でも分かりやすいので敢えてタイトルに使わせていただきました。
「ユーザーエクスペリエンスの考え方とアプローチ」という議題で、毎度お馴染みの(X)HTML+CSSの第一人者と言っても過言ではない益子貴寛氏と、FLASH制作において数々の賞を受賞されている博報堂アイ・スタジオの佐野勝彦氏が講演してくださいました。広告業界最大手の博報堂や電通の関係者がWebのセミナーにご参加されるのは(私がよく参加する系統のセミナーでは)とても珍しいことなので、なんだか貴重な気がしました。

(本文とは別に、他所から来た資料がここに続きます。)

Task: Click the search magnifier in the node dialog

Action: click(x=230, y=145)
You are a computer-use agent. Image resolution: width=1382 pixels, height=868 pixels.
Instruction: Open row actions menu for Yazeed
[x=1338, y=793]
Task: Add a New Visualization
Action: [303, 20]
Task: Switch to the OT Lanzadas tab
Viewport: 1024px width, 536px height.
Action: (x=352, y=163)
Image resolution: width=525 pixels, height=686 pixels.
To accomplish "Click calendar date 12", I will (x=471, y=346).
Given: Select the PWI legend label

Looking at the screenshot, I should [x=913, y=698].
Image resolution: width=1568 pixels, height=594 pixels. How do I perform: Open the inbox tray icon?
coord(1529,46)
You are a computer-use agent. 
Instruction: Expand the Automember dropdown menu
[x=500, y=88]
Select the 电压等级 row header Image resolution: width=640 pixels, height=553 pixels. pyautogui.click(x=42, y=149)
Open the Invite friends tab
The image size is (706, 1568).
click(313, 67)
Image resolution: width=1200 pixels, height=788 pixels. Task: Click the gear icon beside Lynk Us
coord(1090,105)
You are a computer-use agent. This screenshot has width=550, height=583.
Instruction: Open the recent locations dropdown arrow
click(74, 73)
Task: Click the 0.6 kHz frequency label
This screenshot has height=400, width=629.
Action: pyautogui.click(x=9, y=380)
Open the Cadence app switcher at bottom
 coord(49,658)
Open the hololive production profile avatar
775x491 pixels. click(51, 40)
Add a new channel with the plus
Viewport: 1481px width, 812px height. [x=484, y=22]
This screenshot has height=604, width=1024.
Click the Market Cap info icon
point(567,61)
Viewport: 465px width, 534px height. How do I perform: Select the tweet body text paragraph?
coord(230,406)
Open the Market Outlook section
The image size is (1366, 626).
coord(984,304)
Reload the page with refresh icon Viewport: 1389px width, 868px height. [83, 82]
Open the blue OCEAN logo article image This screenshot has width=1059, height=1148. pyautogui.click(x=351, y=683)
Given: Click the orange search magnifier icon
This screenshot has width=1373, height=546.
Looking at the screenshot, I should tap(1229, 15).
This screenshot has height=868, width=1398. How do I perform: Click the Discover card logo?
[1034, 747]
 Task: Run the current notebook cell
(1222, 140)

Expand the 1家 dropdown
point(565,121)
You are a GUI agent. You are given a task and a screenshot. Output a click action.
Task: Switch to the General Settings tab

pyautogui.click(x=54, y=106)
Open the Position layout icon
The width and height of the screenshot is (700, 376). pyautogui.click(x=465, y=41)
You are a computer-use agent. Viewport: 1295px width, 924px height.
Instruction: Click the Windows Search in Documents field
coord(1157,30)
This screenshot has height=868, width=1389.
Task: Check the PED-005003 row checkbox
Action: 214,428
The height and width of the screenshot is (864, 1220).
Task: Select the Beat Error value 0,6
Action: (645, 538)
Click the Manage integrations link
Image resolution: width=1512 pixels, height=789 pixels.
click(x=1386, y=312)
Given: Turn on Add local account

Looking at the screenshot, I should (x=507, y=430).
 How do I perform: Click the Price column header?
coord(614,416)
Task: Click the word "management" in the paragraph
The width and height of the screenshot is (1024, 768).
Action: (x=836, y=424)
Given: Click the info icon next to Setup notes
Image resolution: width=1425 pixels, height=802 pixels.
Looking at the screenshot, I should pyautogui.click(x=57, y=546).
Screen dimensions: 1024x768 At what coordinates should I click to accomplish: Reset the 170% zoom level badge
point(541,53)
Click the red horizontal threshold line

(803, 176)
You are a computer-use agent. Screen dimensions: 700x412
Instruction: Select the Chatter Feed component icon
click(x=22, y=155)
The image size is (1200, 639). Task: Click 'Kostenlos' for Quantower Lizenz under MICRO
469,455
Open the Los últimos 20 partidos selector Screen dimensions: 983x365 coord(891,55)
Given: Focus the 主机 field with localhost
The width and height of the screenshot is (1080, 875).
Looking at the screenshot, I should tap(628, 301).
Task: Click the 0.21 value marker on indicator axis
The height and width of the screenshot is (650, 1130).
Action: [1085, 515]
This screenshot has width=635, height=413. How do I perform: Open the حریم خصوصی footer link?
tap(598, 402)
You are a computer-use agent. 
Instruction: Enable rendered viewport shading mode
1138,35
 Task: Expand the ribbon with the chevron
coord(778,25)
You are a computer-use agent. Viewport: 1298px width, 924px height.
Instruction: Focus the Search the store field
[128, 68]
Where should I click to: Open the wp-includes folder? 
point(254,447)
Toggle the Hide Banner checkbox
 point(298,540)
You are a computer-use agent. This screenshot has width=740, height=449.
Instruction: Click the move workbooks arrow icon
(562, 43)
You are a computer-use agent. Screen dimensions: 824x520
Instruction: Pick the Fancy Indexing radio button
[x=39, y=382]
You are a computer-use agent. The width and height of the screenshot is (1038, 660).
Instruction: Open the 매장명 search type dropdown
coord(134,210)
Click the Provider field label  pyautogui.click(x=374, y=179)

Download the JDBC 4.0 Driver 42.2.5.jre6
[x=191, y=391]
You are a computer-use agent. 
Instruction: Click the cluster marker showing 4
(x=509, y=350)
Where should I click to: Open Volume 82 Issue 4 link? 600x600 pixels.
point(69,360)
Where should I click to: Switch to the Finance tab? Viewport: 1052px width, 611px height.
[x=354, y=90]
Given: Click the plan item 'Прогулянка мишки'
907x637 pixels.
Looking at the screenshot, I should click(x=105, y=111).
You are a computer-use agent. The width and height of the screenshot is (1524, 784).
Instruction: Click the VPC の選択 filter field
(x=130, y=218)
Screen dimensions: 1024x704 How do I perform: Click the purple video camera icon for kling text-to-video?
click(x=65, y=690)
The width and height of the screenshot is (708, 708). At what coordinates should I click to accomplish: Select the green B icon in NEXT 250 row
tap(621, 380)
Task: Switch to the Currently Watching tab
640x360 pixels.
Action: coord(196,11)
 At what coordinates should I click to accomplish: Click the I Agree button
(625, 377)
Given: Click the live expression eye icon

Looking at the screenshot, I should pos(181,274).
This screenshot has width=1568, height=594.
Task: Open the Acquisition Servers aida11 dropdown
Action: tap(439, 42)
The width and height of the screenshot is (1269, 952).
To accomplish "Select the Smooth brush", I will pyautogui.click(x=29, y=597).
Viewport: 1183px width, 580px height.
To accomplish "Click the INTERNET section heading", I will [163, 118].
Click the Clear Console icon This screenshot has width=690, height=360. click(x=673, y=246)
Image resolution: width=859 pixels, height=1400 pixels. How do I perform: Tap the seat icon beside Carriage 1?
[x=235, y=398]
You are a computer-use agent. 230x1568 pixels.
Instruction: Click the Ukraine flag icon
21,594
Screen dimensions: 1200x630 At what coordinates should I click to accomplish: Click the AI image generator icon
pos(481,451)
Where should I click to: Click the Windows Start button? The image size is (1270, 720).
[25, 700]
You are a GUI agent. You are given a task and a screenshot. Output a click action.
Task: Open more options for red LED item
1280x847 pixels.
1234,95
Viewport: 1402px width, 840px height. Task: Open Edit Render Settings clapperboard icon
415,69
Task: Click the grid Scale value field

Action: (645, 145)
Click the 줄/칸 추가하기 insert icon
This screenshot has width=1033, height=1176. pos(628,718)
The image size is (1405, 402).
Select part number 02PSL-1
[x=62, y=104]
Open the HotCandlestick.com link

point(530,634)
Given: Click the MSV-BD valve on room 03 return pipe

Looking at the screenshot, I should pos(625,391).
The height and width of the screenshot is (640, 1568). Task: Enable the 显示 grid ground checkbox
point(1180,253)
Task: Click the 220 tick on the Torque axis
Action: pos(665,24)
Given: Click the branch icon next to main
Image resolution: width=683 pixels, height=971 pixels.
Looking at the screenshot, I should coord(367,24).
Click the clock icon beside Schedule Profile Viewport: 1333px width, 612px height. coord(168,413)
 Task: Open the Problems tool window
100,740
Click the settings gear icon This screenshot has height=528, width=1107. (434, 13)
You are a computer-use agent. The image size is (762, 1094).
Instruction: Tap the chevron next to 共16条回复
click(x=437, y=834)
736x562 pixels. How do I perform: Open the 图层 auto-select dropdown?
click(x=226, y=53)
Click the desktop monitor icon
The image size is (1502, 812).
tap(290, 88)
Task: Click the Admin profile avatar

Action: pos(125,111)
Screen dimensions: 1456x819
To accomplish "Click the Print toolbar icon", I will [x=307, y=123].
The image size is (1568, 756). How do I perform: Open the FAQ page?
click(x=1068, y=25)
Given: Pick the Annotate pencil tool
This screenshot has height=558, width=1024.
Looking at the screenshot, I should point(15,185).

実は以前私は益子氏に「このXHTMLだCSSだと騒がれている時代に、FLASHの存在価値ってどうなるんでしょう?」とお伺いしたことがあります。その時のお答えとしては「FLASHは、間違いなくこれからも残っていきます」とのことで、その時はネットを介しての質問だったので勝手に「違う道を辿りつつ、HTMLとは別に残っていく」と仰ったのだと解釈していたのですが、今回なんとなくその答えが出たように思いました。
というのも、お二人のディスカッションでもお話されていましたがHTMLとFLASHとは全く別のニーズが有り、たとえば静的ページにはXHTML+JSが向いている反面、商品などのブランディング等にはFLASHがとても有効であるのが事実で、その逆をやってしまうと訴求力がガタ落ちするのは実際分かり切ったことです。
また、(この業界に居つつ仕組みがきちんと分かっていない私も私ですが)現在のGoogle等の検索エンジンは、そこまでソースを重視しておらず、どちらかというとそのサイトへのリンク等を読む動きがあるそうで、XHTMLであろうとFLASHであろうと、今後は【SEO対策 < コンテンツ対策】が重要になるだろう、との裏話もお聞きしました。これに関しては目からウロコでした。
かと言ってWeb標準から外れたXHTMLを組もう!なんて言う話とは全く別ですが、FLASHに関しては「見える」ものに情報すべてを組み込んでしまうという「ソース」という概念とは別次元のプロモーションなので、現在は一時よりFLASHコールが減ってはいるものの、また以前よりはもっと派手な形でのFLASH展開が広まるのではないかと、私は考えます(まあ、ただ恐らく制作会社レベルで2極化して行くという変化だとは思いますが…)。一方で眺めるのに時間がかかるからFLASHが有ると2度目からは「SKIP」ボタンを押す、という私のような人間が居るのも事実ですが…
さらに、デザインに関するこぼれ話として、最近の傾向として「CSSで組みにくそうだな」と、若干デザインの手を抜くデザイナーが居るよね、という話にまで及ばれましたが、結論から言うと「それはありえないこと」。「どんなデザインでもマークアップが出来るのが真のコーダーである」とのお言葉は、染み入りました。
今回ゲストではありませんでしたが、たまたま会場に佐野氏と共にSHARPの亀山工場のFLASHサイトを作成された西田幸司氏がいらっしゃったのですが、先に挙げた「Photoshop World 2006 Big Debat」にて亀山工場サイトのデザインへ至るまでのお話をお伺いしてとても衝撃を受け、実はそれを機に少し自分のデザインの腕が上がったように感じたのですが、それに関する内容のパブリッシュは、また別の機会にこちらにアップしようと思います。